+++ Records for this task

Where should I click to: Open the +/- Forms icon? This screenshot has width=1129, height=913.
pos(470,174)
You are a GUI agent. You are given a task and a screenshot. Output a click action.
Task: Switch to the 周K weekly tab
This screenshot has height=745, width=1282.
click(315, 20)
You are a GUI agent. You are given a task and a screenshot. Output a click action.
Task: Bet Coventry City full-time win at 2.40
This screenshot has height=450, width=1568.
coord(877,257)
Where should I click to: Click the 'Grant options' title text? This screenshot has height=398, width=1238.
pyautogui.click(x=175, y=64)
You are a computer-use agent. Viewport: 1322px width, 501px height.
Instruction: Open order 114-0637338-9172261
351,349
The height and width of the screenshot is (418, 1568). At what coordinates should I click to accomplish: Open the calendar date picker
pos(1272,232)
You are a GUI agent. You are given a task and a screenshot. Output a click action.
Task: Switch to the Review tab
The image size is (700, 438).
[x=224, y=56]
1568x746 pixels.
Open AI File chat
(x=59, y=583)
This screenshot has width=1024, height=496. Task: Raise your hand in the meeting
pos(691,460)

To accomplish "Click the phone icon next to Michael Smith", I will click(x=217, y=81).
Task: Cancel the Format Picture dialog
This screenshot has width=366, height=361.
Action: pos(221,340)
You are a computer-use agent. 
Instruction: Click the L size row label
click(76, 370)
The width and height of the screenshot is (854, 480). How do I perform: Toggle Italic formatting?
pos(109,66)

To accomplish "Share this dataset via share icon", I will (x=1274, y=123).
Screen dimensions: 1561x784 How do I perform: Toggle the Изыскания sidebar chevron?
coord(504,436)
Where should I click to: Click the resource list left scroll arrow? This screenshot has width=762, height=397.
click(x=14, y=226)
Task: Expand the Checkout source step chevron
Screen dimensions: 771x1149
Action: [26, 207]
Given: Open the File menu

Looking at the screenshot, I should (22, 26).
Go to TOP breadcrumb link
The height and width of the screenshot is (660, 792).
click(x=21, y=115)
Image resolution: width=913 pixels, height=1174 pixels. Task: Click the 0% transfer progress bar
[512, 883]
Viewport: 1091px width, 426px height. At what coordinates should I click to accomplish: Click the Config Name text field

++++++

*Task instructions*.
All records shown above must be set down again verbatim.

*Result*.
Where should I click to: Open the +/- Forms icon? This screenshot has width=1129, height=913.
pos(470,174)
You are a GUI agent. You are given a task and a screenshot. Output a click action.
Task: Switch to the 周K weekly tab
This screenshot has height=745, width=1282.
click(315, 20)
You are a GUI agent. You are given a task and a screenshot. Output a click action.
Task: Bet Coventry City full-time win at 2.40
This screenshot has height=450, width=1568.
coord(877,257)
Where should I click to: Click the 'Grant options' title text? This screenshot has height=398, width=1238.
pyautogui.click(x=175, y=64)
You are a computer-use agent. Viewport: 1322px width, 501px height.
Instruction: Open order 114-0637338-9172261
351,349
The height and width of the screenshot is (418, 1568). At what coordinates should I click to accomplish: Open the calendar date picker
pos(1272,232)
You are a GUI agent. You are given a task and a screenshot. Output a click action.
Task: Switch to the Review tab
The image size is (700, 438).
[x=224, y=56]
1568x746 pixels.
Open AI File chat
(x=59, y=583)
This screenshot has width=1024, height=496. Task: Raise your hand in the meeting
pos(691,460)

To accomplish "Click the phone icon next to Michael Smith", I will click(x=217, y=81).
Task: Cancel the Format Picture dialog
This screenshot has width=366, height=361.
Action: pos(221,340)
You are a computer-use agent. 
Instruction: Click the L size row label
click(76, 370)
The width and height of the screenshot is (854, 480). How do I perform: Toggle Italic formatting?
pos(109,66)

To accomplish "Share this dataset via share icon", I will (x=1274, y=123).
Screen dimensions: 1561x784 How do I perform: Toggle the Изыскания sidebar chevron?
coord(504,436)
Where should I click to: Click the resource list left scroll arrow? This screenshot has width=762, height=397.
click(x=14, y=226)
Task: Expand the Checkout source step chevron
Screen dimensions: 771x1149
Action: [26, 207]
Given: Open the File menu

Looking at the screenshot, I should (22, 26).
Go to TOP breadcrumb link
The height and width of the screenshot is (660, 792).
click(x=21, y=115)
Image resolution: width=913 pixels, height=1174 pixels. Task: Click the 0% transfer progress bar
[512, 883]
Viewport: 1091px width, 426px height. At what coordinates should I click to accomplish: Click the Config Name text field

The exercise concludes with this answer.